**What the task requires:** Please copy the following lines word for word, without any changes.

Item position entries
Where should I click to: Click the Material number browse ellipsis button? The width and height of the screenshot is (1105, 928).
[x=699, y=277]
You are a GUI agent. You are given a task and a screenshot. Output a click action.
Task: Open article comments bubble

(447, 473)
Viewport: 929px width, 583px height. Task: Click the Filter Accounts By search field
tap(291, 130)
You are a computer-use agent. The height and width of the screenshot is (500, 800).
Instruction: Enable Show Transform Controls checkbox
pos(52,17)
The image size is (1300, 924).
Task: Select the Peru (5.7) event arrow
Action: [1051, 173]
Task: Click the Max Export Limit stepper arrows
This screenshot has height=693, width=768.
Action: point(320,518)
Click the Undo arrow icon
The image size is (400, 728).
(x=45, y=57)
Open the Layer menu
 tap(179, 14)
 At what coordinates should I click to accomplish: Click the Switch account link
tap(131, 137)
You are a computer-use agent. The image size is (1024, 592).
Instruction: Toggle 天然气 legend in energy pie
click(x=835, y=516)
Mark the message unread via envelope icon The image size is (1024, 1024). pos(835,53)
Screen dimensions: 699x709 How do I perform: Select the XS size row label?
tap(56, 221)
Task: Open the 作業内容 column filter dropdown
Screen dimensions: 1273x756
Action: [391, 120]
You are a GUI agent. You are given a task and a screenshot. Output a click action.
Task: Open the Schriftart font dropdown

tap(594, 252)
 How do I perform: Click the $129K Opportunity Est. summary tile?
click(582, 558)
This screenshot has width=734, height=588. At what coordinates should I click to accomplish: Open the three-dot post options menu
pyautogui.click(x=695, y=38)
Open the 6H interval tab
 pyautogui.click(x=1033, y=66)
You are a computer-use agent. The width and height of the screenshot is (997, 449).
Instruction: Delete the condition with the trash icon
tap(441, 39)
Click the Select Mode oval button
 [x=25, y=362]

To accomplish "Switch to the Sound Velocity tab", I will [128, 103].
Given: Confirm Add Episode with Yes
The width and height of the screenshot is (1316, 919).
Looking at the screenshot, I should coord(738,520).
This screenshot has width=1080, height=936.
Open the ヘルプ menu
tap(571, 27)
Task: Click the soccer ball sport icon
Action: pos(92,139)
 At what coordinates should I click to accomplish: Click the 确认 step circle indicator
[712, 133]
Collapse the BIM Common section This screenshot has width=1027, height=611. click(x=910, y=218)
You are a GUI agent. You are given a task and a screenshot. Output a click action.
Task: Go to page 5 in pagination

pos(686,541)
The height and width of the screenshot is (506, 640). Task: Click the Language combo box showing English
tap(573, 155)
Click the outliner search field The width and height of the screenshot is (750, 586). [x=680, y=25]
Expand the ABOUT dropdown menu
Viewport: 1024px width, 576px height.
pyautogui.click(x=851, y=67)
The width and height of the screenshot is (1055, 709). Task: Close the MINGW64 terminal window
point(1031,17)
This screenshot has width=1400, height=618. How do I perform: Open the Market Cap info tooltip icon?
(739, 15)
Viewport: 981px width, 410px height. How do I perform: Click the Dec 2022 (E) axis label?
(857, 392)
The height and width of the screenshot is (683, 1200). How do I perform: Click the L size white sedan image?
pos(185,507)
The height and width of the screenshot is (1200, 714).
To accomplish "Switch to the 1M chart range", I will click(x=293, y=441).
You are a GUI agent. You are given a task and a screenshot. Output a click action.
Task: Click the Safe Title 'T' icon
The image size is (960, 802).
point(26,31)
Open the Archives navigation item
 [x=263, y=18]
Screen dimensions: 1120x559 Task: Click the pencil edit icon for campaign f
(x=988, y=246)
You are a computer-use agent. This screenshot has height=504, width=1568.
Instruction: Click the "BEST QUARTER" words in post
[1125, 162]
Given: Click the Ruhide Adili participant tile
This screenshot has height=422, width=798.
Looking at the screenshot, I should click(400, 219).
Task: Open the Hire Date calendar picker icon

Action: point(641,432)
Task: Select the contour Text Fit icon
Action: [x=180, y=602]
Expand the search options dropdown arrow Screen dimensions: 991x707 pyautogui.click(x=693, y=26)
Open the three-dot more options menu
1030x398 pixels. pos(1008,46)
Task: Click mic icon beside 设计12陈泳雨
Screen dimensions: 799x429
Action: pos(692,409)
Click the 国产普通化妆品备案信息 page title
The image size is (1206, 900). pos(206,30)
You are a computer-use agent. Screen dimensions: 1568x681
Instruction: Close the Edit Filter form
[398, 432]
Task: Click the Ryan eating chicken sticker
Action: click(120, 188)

**Finished answer:**
Where should I click to: Click the Material number browse ellipsis button? The width and height of the screenshot is (1105, 928).
[x=699, y=277]
You are a GUI agent. You are given a task and a screenshot. Output a click action.
Task: Open article comments bubble

(447, 473)
Viewport: 929px width, 583px height. Task: Click the Filter Accounts By search field
tap(291, 130)
You are a computer-use agent. The height and width of the screenshot is (500, 800).
Instruction: Enable Show Transform Controls checkbox
pos(52,17)
The image size is (1300, 924).
Task: Select the Peru (5.7) event arrow
Action: [1051, 173]
Task: Click the Max Export Limit stepper arrows
This screenshot has height=693, width=768.
Action: point(320,518)
Click the Undo arrow icon
The image size is (400, 728).
(x=45, y=57)
Open the Layer menu
 tap(179, 14)
 At what coordinates should I click to accomplish: Click the Switch account link
tap(131, 137)
You are a computer-use agent. The image size is (1024, 592).
Instruction: Toggle 天然气 legend in energy pie
click(x=835, y=516)
Mark the message unread via envelope icon The image size is (1024, 1024). pos(835,53)
Screen dimensions: 699x709 How do I perform: Select the XS size row label?
tap(56, 221)
Task: Open the 作業内容 column filter dropdown
Screen dimensions: 1273x756
Action: [391, 120]
You are a GUI agent. You are given a task and a screenshot. Output a click action.
Task: Open the Schriftart font dropdown

tap(594, 252)
 How do I perform: Click the $129K Opportunity Est. summary tile?
click(582, 558)
This screenshot has width=734, height=588. At what coordinates should I click to accomplish: Open the three-dot post options menu
pyautogui.click(x=695, y=38)
Open the 6H interval tab
 pyautogui.click(x=1033, y=66)
You are a computer-use agent. The width and height of the screenshot is (997, 449).
Instruction: Delete the condition with the trash icon
tap(441, 39)
Click the Select Mode oval button
 [x=25, y=362]

To accomplish "Switch to the Sound Velocity tab", I will [128, 103].
Given: Confirm Add Episode with Yes
The width and height of the screenshot is (1316, 919).
Looking at the screenshot, I should coord(738,520).
This screenshot has width=1080, height=936.
Open the ヘルプ menu
tap(571, 27)
Task: Click the soccer ball sport icon
Action: pos(92,139)
 At what coordinates should I click to accomplish: Click the 确认 step circle indicator
[712, 133]
Collapse the BIM Common section This screenshot has width=1027, height=611. click(x=910, y=218)
You are a GUI agent. You are given a task and a screenshot. Output a click action.
Task: Go to page 5 in pagination

pos(686,541)
The height and width of the screenshot is (506, 640). Task: Click the Language combo box showing English
tap(573, 155)
Click the outliner search field The width and height of the screenshot is (750, 586). [x=680, y=25]
Expand the ABOUT dropdown menu
Viewport: 1024px width, 576px height.
pyautogui.click(x=851, y=67)
The width and height of the screenshot is (1055, 709). Task: Close the MINGW64 terminal window
point(1031,17)
This screenshot has width=1400, height=618. How do I perform: Open the Market Cap info tooltip icon?
(739, 15)
Viewport: 981px width, 410px height. How do I perform: Click the Dec 2022 (E) axis label?
(857, 392)
The height and width of the screenshot is (683, 1200). How do I perform: Click the L size white sedan image?
pos(185,507)
The height and width of the screenshot is (1200, 714).
To accomplish "Switch to the 1M chart range", I will click(x=293, y=441).
You are a GUI agent. You are given a task and a screenshot. Output a click action.
Task: Click the Safe Title 'T' icon
The image size is (960, 802).
point(26,31)
Open the Archives navigation item
 [x=263, y=18]
Screen dimensions: 1120x559 Task: Click the pencil edit icon for campaign f
(x=988, y=246)
You are a computer-use agent. This screenshot has height=504, width=1568.
Instruction: Click the "BEST QUARTER" words in post
[1125, 162]
Given: Click the Ruhide Adili participant tile
This screenshot has height=422, width=798.
Looking at the screenshot, I should click(400, 219).
Task: Open the Hire Date calendar picker icon

Action: point(641,432)
Task: Select the contour Text Fit icon
Action: [x=180, y=602]
Expand the search options dropdown arrow Screen dimensions: 991x707 pyautogui.click(x=693, y=26)
Open the three-dot more options menu
1030x398 pixels. pos(1008,46)
Task: Click mic icon beside 设计12陈泳雨
Screen dimensions: 799x429
Action: pos(692,409)
Click the 国产普通化妆品备案信息 page title
The image size is (1206, 900). pos(206,30)
You are a computer-use agent. Screen dimensions: 1568x681
Instruction: Close the Edit Filter form
[398, 432]
Task: Click the Ryan eating chicken sticker
Action: click(120, 188)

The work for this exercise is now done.